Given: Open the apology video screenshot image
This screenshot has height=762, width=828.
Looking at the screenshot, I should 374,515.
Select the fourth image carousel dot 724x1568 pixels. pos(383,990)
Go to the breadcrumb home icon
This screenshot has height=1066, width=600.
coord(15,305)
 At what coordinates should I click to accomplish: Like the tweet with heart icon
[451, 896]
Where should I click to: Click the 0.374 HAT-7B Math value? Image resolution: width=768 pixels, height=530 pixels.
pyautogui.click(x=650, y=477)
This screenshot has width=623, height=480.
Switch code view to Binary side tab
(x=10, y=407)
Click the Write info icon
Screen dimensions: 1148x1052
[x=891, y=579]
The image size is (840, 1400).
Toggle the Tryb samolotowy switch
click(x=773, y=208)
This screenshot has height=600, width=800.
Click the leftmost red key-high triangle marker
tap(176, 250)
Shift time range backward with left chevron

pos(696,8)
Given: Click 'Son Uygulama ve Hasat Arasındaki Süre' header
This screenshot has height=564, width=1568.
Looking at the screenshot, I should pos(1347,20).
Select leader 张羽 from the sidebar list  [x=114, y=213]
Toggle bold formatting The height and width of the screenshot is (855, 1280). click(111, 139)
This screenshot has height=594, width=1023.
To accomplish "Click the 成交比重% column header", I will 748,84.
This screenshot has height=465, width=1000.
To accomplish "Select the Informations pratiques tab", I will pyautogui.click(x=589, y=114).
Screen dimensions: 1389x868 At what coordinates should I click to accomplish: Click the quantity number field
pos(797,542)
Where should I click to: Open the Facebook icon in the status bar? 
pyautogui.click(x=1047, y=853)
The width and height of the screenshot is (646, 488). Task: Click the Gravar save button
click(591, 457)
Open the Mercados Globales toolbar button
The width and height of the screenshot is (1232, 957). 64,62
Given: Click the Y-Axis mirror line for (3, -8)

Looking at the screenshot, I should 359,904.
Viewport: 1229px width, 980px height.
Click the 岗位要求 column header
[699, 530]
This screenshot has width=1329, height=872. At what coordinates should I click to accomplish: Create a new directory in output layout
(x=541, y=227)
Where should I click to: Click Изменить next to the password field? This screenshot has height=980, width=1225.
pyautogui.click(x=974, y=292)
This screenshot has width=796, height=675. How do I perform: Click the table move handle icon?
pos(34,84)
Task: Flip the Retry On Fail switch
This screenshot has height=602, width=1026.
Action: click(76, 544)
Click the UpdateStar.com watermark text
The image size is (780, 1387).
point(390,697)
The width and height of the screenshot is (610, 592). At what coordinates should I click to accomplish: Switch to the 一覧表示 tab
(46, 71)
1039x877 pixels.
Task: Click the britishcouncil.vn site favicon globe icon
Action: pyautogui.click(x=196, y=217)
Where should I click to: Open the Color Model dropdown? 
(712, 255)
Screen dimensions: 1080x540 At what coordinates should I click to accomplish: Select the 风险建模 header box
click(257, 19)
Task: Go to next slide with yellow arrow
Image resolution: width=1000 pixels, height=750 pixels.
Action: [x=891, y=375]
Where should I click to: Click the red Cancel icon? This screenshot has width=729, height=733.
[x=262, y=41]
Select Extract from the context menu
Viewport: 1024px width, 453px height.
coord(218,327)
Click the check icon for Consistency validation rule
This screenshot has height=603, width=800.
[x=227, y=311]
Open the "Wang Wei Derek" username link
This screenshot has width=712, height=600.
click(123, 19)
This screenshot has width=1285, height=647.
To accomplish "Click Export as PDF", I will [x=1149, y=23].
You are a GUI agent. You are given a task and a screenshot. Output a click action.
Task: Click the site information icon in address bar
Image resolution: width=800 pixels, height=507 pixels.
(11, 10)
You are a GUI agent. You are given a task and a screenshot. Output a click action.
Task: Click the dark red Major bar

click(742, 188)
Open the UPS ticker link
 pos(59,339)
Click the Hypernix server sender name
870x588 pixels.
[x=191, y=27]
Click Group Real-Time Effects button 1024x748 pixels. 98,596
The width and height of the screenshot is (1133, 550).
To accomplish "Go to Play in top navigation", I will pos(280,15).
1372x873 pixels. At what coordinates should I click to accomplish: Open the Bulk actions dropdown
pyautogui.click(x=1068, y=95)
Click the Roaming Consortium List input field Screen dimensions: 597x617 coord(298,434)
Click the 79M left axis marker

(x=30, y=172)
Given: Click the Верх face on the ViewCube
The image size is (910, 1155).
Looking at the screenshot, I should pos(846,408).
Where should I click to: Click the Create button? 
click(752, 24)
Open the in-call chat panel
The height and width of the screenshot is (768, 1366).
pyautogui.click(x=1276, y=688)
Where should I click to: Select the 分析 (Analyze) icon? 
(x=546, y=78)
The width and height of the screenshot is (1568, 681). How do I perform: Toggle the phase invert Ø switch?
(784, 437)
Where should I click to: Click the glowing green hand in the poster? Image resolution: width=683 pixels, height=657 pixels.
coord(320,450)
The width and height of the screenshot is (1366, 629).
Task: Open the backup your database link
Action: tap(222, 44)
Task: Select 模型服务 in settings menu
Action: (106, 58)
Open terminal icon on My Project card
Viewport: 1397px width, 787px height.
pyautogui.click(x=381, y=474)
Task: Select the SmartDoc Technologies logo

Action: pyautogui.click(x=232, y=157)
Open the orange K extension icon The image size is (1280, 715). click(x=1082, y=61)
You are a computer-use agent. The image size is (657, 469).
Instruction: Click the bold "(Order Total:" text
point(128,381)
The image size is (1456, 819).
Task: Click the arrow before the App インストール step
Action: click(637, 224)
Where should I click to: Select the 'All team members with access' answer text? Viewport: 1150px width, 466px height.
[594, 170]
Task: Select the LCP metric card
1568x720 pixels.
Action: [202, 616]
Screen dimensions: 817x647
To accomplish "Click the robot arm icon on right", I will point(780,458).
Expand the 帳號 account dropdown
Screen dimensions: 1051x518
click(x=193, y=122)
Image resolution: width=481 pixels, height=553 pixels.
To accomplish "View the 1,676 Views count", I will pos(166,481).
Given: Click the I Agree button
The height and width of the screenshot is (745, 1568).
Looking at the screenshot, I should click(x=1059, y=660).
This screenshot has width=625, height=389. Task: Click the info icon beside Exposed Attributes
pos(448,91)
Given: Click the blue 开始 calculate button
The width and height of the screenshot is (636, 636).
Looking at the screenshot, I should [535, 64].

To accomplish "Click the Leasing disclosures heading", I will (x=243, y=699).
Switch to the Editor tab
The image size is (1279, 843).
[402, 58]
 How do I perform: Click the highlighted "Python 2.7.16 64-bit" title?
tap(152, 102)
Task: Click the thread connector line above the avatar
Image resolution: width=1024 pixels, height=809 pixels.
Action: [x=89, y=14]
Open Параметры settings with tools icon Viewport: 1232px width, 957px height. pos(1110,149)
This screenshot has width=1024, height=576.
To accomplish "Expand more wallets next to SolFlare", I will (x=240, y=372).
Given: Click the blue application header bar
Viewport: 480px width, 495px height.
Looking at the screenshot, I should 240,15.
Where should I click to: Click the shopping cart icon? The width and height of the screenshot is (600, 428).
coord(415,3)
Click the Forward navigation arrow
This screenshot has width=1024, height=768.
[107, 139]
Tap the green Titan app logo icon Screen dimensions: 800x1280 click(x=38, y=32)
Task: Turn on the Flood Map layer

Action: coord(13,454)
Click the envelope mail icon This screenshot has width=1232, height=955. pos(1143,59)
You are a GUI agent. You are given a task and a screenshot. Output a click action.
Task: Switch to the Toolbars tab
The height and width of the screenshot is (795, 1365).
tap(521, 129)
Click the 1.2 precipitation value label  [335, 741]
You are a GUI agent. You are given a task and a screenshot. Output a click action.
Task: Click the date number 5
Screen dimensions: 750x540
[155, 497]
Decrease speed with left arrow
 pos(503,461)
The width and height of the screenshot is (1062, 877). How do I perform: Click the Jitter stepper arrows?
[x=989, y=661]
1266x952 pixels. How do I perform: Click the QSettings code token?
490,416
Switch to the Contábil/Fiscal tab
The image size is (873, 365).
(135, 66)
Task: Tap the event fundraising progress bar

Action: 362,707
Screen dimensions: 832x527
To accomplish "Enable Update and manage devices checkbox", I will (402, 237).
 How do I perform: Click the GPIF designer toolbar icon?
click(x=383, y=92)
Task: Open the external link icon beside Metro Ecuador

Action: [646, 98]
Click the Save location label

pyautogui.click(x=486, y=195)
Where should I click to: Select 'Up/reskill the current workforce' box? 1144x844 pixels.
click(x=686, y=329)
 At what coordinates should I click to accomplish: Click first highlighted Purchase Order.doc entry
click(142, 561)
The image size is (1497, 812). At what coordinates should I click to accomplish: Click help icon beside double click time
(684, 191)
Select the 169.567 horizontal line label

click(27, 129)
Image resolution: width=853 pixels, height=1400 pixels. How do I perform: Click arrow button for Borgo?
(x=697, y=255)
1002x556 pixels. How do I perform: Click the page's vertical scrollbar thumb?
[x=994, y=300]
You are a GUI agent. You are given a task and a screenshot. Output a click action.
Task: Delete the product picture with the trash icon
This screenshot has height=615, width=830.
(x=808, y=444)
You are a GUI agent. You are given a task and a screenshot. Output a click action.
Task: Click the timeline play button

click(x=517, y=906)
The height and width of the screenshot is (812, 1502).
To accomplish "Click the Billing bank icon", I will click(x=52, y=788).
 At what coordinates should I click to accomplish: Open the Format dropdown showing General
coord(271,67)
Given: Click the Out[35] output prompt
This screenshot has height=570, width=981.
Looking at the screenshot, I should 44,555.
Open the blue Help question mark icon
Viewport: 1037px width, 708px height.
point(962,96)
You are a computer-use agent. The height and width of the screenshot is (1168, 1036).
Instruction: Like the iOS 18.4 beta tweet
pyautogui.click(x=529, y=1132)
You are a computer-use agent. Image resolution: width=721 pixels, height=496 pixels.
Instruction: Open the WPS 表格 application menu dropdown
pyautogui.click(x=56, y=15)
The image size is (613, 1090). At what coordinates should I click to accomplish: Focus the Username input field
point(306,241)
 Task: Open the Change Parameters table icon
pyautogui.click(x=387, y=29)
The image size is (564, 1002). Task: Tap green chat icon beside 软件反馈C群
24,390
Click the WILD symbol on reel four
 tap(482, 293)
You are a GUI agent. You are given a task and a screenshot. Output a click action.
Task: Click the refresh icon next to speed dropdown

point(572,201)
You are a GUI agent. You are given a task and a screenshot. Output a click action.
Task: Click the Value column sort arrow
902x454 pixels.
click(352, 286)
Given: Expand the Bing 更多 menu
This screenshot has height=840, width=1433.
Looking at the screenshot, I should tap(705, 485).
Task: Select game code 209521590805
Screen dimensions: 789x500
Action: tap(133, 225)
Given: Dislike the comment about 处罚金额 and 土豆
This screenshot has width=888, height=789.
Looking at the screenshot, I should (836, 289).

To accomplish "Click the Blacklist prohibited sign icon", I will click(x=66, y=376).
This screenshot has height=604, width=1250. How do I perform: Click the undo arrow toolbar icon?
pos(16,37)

————

Aim of the task: Look above for the line with "Where should I click to: Click Изменить" and the line with "Click Group Real-Time". Write out those two lines and all the lines between them, exactly, and no others.

Response to this task:
Where should I click to: Click Изменить next to the password field? This screenshot has height=980, width=1225.
pyautogui.click(x=974, y=292)
This screenshot has width=796, height=675. How do I perform: Click the table move handle icon?
pos(34,84)
Task: Flip the Retry On Fail switch
This screenshot has height=602, width=1026.
Action: click(76, 544)
Click the UpdateStar.com watermark text
The image size is (780, 1387).
point(390,697)
The width and height of the screenshot is (610, 592). At what coordinates should I click to accomplish: Switch to the 一覧表示 tab
(46, 71)
1039x877 pixels.
Task: Click the britishcouncil.vn site favicon globe icon
Action: pyautogui.click(x=196, y=217)
Where should I click to: Open the Color Model dropdown? 
(712, 255)
Screen dimensions: 1080x540 At what coordinates should I click to accomplish: Select the 风险建模 header box
click(257, 19)
Task: Go to next slide with yellow arrow
Image resolution: width=1000 pixels, height=750 pixels.
Action: [x=891, y=375]
Where should I click to: Click the red Cancel icon? This screenshot has width=729, height=733.
[x=262, y=41]
Select Extract from the context menu
Viewport: 1024px width, 453px height.
coord(218,327)
Click the check icon for Consistency validation rule
This screenshot has height=603, width=800.
[x=227, y=311]
Open the "Wang Wei Derek" username link
This screenshot has width=712, height=600.
click(123, 19)
This screenshot has width=1285, height=647.
To accomplish "Click Export as PDF", I will [x=1149, y=23].
You are a GUI agent. You are given a task and a screenshot. Output a click action.
Task: Click the site information icon in address bar
Image resolution: width=800 pixels, height=507 pixels.
(11, 10)
You are a GUI agent. You are given a task and a screenshot. Output a click action.
Task: Click the dark red Major bar

click(742, 188)
Open the UPS ticker link
 pos(59,339)
Click the Hypernix server sender name
870x588 pixels.
[x=191, y=27]
Click Group Real-Time Effects button 1024x748 pixels. 98,596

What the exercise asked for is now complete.